Material supplied

+ + + +

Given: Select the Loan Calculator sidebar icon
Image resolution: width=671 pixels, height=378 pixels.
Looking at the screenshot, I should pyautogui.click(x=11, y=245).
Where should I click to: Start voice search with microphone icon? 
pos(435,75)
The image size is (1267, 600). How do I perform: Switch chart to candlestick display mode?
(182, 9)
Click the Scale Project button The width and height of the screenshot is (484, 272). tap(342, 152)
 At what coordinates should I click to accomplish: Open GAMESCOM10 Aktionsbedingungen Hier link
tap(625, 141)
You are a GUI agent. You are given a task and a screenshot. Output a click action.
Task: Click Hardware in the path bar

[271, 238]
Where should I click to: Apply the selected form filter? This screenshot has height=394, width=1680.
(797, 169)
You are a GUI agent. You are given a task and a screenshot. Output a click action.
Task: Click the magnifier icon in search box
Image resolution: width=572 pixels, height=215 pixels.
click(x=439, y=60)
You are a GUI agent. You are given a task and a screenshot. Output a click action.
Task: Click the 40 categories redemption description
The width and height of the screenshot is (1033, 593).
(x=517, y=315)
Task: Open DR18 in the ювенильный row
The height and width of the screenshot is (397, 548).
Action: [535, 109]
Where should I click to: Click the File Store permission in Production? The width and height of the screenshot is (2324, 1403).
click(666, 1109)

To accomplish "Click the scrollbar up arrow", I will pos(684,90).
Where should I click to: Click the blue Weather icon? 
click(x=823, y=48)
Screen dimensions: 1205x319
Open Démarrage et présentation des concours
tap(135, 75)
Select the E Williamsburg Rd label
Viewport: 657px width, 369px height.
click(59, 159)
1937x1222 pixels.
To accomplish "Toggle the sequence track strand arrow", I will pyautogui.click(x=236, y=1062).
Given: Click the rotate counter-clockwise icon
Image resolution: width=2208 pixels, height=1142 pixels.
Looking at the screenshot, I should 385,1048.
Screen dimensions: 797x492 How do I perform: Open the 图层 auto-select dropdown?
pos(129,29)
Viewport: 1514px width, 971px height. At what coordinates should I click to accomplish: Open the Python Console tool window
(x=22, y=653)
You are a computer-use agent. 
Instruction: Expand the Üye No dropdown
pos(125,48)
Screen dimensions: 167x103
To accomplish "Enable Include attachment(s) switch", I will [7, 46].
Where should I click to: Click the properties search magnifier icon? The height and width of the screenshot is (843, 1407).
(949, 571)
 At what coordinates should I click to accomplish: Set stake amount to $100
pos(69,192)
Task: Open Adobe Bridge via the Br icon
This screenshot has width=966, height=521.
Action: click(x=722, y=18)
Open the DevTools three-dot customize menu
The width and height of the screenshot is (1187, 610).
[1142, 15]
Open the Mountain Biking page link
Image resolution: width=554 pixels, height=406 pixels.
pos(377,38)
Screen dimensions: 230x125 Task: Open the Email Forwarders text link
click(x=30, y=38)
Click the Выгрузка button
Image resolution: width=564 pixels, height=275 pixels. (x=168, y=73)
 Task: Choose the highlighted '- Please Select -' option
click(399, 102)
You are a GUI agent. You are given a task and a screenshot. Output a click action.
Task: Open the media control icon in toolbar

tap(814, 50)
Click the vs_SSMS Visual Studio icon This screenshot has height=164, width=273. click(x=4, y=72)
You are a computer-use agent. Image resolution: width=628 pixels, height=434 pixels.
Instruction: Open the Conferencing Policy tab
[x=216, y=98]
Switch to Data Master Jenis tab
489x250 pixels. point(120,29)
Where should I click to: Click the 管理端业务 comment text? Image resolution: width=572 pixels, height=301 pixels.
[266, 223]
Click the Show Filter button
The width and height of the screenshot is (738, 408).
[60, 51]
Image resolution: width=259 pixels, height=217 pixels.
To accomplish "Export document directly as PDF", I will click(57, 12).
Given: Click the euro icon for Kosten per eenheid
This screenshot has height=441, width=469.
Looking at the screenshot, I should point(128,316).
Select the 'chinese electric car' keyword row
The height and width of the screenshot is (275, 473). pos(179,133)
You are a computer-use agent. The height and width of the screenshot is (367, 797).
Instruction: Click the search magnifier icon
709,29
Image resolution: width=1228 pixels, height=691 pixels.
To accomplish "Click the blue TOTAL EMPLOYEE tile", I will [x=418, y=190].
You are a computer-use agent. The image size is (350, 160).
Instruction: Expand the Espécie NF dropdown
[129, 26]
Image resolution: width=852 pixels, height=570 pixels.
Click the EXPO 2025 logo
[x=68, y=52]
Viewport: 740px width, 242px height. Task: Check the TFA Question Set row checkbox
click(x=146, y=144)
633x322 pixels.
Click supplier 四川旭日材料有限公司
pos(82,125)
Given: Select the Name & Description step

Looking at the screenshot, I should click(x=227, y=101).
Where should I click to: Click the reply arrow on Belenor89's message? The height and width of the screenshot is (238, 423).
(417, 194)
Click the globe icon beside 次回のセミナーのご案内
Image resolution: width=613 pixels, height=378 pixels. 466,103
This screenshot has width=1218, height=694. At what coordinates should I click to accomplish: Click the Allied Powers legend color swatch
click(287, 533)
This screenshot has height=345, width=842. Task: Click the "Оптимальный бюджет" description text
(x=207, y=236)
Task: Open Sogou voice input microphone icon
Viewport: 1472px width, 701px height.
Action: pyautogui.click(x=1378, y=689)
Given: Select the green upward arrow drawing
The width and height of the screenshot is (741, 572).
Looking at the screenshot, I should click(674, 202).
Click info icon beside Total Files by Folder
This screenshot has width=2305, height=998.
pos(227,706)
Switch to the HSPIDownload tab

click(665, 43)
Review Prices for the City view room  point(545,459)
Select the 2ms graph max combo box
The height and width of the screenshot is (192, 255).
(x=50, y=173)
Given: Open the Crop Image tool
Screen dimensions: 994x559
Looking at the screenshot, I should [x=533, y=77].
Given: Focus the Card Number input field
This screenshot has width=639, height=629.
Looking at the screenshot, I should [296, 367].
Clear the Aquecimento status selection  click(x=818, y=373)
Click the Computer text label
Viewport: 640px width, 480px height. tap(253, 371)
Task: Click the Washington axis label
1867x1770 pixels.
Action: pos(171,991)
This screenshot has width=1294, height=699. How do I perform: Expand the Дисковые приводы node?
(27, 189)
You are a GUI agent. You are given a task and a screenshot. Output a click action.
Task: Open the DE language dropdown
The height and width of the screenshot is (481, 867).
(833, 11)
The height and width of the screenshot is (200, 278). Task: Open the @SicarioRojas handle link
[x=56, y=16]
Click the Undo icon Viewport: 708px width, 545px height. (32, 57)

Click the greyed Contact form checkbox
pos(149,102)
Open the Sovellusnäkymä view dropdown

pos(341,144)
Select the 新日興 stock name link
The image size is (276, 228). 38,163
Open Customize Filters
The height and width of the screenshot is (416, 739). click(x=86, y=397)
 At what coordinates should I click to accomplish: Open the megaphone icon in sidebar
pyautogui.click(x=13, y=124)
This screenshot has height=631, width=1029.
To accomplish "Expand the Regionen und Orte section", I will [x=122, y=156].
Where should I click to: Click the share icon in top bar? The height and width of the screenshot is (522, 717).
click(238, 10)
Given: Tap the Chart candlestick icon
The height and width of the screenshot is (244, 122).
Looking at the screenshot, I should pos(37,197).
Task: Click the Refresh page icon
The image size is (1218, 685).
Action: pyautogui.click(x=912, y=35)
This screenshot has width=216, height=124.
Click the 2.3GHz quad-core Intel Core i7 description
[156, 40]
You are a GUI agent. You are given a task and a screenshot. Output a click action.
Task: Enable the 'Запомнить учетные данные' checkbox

+ + + +

Set exercise
Copy out all of the data above, word for word.

Correct answer
Given: Select the Loan Calculator sidebar icon
Image resolution: width=671 pixels, height=378 pixels.
Looking at the screenshot, I should pyautogui.click(x=11, y=245).
Where should I click to: Start voice search with microphone icon? 
pos(435,75)
The image size is (1267, 600). How do I perform: Switch chart to candlestick display mode?
(182, 9)
Click the Scale Project button The width and height of the screenshot is (484, 272). tap(342, 152)
 At what coordinates should I click to accomplish: Open GAMESCOM10 Aktionsbedingungen Hier link
tap(625, 141)
You are a GUI agent. You are given a task and a screenshot. Output a click action.
Task: Click Hardware in the path bar

[271, 238]
Where should I click to: Apply the selected form filter? This screenshot has height=394, width=1680.
(797, 169)
You are a GUI agent. You are given a task and a screenshot. Output a click action.
Task: Click the magnifier icon in search box
Image resolution: width=572 pixels, height=215 pixels.
click(x=439, y=60)
You are a GUI agent. You are given a task and a screenshot. Output a click action.
Task: Click the 40 categories redemption description
The width and height of the screenshot is (1033, 593).
(x=517, y=315)
Task: Open DR18 in the ювенильный row
The height and width of the screenshot is (397, 548).
Action: [535, 109]
Where should I click to: Click the File Store permission in Production? The width and height of the screenshot is (2324, 1403).
click(666, 1109)

To accomplish "Click the scrollbar up arrow", I will pos(684,90).
Where should I click to: Click the blue Weather icon? 
click(x=823, y=48)
Screen dimensions: 1205x319
Open Démarrage et présentation des concours
tap(135, 75)
Select the E Williamsburg Rd label
Viewport: 657px width, 369px height.
click(59, 159)
1937x1222 pixels.
To accomplish "Toggle the sequence track strand arrow", I will pyautogui.click(x=236, y=1062).
Given: Click the rotate counter-clockwise icon
Image resolution: width=2208 pixels, height=1142 pixels.
Looking at the screenshot, I should 385,1048.
Screen dimensions: 797x492 How do I perform: Open the 图层 auto-select dropdown?
pos(129,29)
Viewport: 1514px width, 971px height. At what coordinates should I click to accomplish: Open the Python Console tool window
(x=22, y=653)
You are a computer-use agent. 
Instruction: Expand the Üye No dropdown
pos(125,48)
Screen dimensions: 167x103
To accomplish "Enable Include attachment(s) switch", I will [7, 46].
Where should I click to: Click the properties search magnifier icon? The height and width of the screenshot is (843, 1407).
(949, 571)
 At what coordinates should I click to accomplish: Set stake amount to $100
pos(69,192)
Task: Open Adobe Bridge via the Br icon
This screenshot has width=966, height=521.
Action: click(x=722, y=18)
Open the DevTools three-dot customize menu
The width and height of the screenshot is (1187, 610).
[1142, 15]
Open the Mountain Biking page link
Image resolution: width=554 pixels, height=406 pixels.
pos(377,38)
Screen dimensions: 230x125 Task: Open the Email Forwarders text link
click(x=30, y=38)
Click the Выгрузка button
Image resolution: width=564 pixels, height=275 pixels. (x=168, y=73)
 Task: Choose the highlighted '- Please Select -' option
click(399, 102)
You are a GUI agent. You are given a task and a screenshot. Output a click action.
Task: Open the media control icon in toolbar

tap(814, 50)
Click the vs_SSMS Visual Studio icon This screenshot has height=164, width=273. click(x=4, y=72)
You are a computer-use agent. Image resolution: width=628 pixels, height=434 pixels.
Instruction: Open the Conferencing Policy tab
[x=216, y=98]
Switch to Data Master Jenis tab
489x250 pixels. point(120,29)
Where should I click to: Click the 管理端业务 comment text? Image resolution: width=572 pixels, height=301 pixels.
[266, 223]
Click the Show Filter button
The width and height of the screenshot is (738, 408).
[60, 51]
Image resolution: width=259 pixels, height=217 pixels.
To accomplish "Export document directly as PDF", I will click(57, 12).
Given: Click the euro icon for Kosten per eenheid
This screenshot has height=441, width=469.
Looking at the screenshot, I should point(128,316).
Select the 'chinese electric car' keyword row
The height and width of the screenshot is (275, 473). pos(179,133)
You are a computer-use agent. The height and width of the screenshot is (367, 797).
Instruction: Click the search magnifier icon
709,29
Image resolution: width=1228 pixels, height=691 pixels.
To accomplish "Click the blue TOTAL EMPLOYEE tile", I will [x=418, y=190].
You are a computer-use agent. The image size is (350, 160).
Instruction: Expand the Espécie NF dropdown
[129, 26]
Image resolution: width=852 pixels, height=570 pixels.
Click the EXPO 2025 logo
[x=68, y=52]
Viewport: 740px width, 242px height. Task: Check the TFA Question Set row checkbox
click(x=146, y=144)
633x322 pixels.
Click supplier 四川旭日材料有限公司
pos(82,125)
Given: Select the Name & Description step

Looking at the screenshot, I should click(x=227, y=101).
Where should I click to: Click the reply arrow on Belenor89's message? The height and width of the screenshot is (238, 423).
(417, 194)
Click the globe icon beside 次回のセミナーのご案内
Image resolution: width=613 pixels, height=378 pixels. 466,103
This screenshot has width=1218, height=694. At what coordinates should I click to accomplish: Click the Allied Powers legend color swatch
click(287, 533)
This screenshot has height=345, width=842. Task: Click the "Оптимальный бюджет" description text
(x=207, y=236)
Task: Open Sogou voice input microphone icon
Viewport: 1472px width, 701px height.
Action: pyautogui.click(x=1378, y=689)
Given: Select the green upward arrow drawing
The width and height of the screenshot is (741, 572).
Looking at the screenshot, I should click(674, 202).
Click info icon beside Total Files by Folder
This screenshot has width=2305, height=998.
pos(227,706)
Switch to the HSPIDownload tab

click(665, 43)
Review Prices for the City view room  point(545,459)
Select the 2ms graph max combo box
The height and width of the screenshot is (192, 255).
(x=50, y=173)
Given: Open the Crop Image tool
Screen dimensions: 994x559
Looking at the screenshot, I should [x=533, y=77].
Given: Focus the Card Number input field
This screenshot has width=639, height=629.
Looking at the screenshot, I should [296, 367].
Clear the Aquecimento status selection  click(x=818, y=373)
Click the Computer text label
Viewport: 640px width, 480px height. tap(253, 371)
Task: Click the Washington axis label
1867x1770 pixels.
Action: pos(171,991)
This screenshot has width=1294, height=699. How do I perform: Expand the Дисковые приводы node?
(27, 189)
You are a GUI agent. You are given a task and a screenshot. Output a click action.
Task: Open the DE language dropdown
The height and width of the screenshot is (481, 867).
(833, 11)
The height and width of the screenshot is (200, 278). Task: Open the @SicarioRojas handle link
[x=56, y=16]
Click the Undo icon Viewport: 708px width, 545px height. (32, 57)

Click the greyed Contact form checkbox
pos(149,102)
Open the Sovellusnäkymä view dropdown

pos(341,144)
Select the 新日興 stock name link
The image size is (276, 228). 38,163
Open Customize Filters
The height and width of the screenshot is (416, 739). click(x=86, y=397)
 At what coordinates should I click to accomplish: Open the megaphone icon in sidebar
pyautogui.click(x=13, y=124)
This screenshot has height=631, width=1029.
To accomplish "Expand the Regionen und Orte section", I will [x=122, y=156].
Where should I click to: Click the share icon in top bar? The height and width of the screenshot is (522, 717).
click(238, 10)
Given: Tap the Chart candlestick icon
The height and width of the screenshot is (244, 122).
Looking at the screenshot, I should pos(37,197).
Task: Click the Refresh page icon
The image size is (1218, 685).
Action: pyautogui.click(x=912, y=35)
This screenshot has width=216, height=124.
Click the 2.3GHz quad-core Intel Core i7 description
[156, 40]
You are a GUI agent. You are given a task and a screenshot. Output a click action.
Task: Enable the 'Запомнить учетные данные' checkbox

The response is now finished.